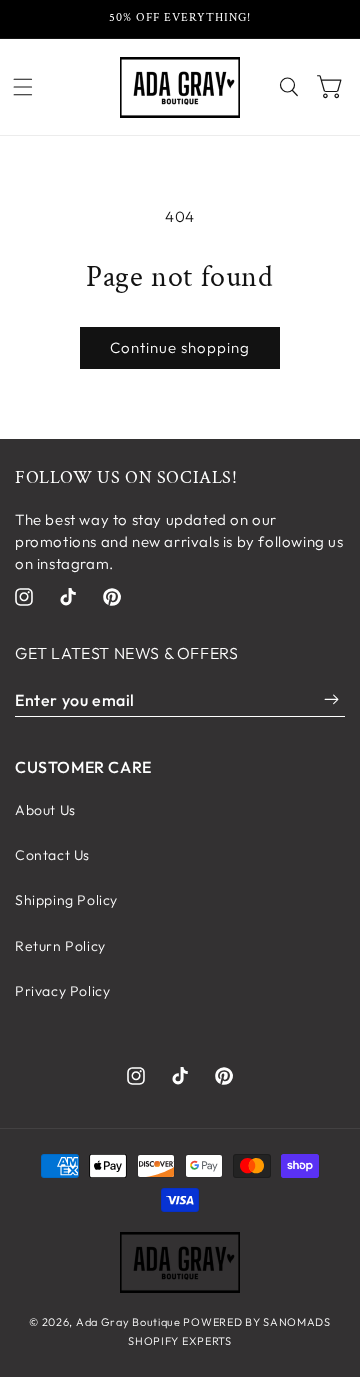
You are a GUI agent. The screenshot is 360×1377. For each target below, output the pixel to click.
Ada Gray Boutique (128, 1322)
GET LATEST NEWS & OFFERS (126, 653)
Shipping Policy (66, 900)
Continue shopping (180, 347)
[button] (23, 87)
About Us (45, 810)
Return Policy (60, 946)
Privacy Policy (62, 991)
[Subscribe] (331, 700)
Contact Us (52, 855)
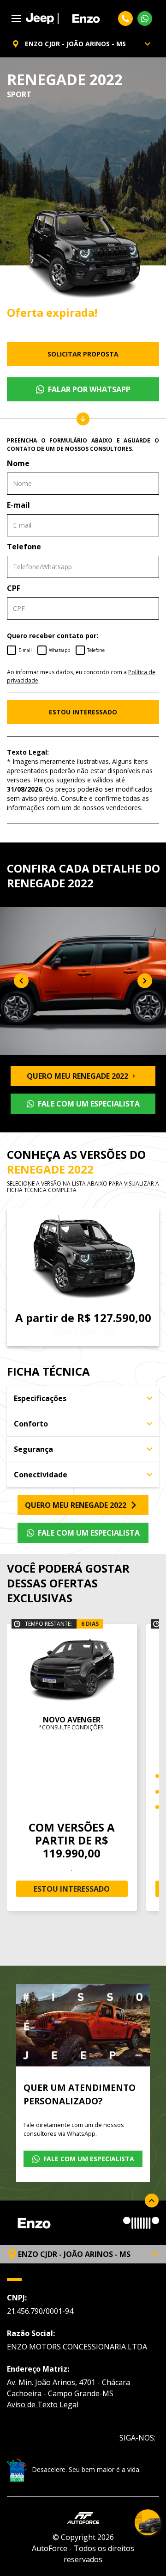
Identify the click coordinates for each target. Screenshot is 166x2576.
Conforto (31, 1424)
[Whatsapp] (144, 18)
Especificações (40, 1398)
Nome (18, 463)
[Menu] (16, 18)
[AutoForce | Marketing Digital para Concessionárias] (83, 2517)
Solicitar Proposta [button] (83, 354)
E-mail (18, 505)
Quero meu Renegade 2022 (77, 1076)
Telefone (24, 546)
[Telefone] (125, 18)
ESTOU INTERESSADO (83, 711)
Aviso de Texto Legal (42, 2404)
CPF (13, 588)
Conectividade (40, 1474)
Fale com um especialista (89, 1104)
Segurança (33, 1449)
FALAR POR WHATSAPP (89, 389)
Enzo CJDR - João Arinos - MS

┄┄┄┄┄┄┄┄┄┄

__Directions__. Return only this span, exactly: the line that contains "ESTOU INTERESSADO (83, 711)" and all lines after it to the end of the records.

__Task output__.
ESTOU INTERESSADO (83, 711)
Aviso de Texto Legal (42, 2404)
CPF (13, 588)
Conectividade (40, 1474)
Fale com um especialista (89, 1104)
Segurança (33, 1449)
FALAR POR WHATSAPP (89, 389)
Enzo CJDR - João Arinos - MS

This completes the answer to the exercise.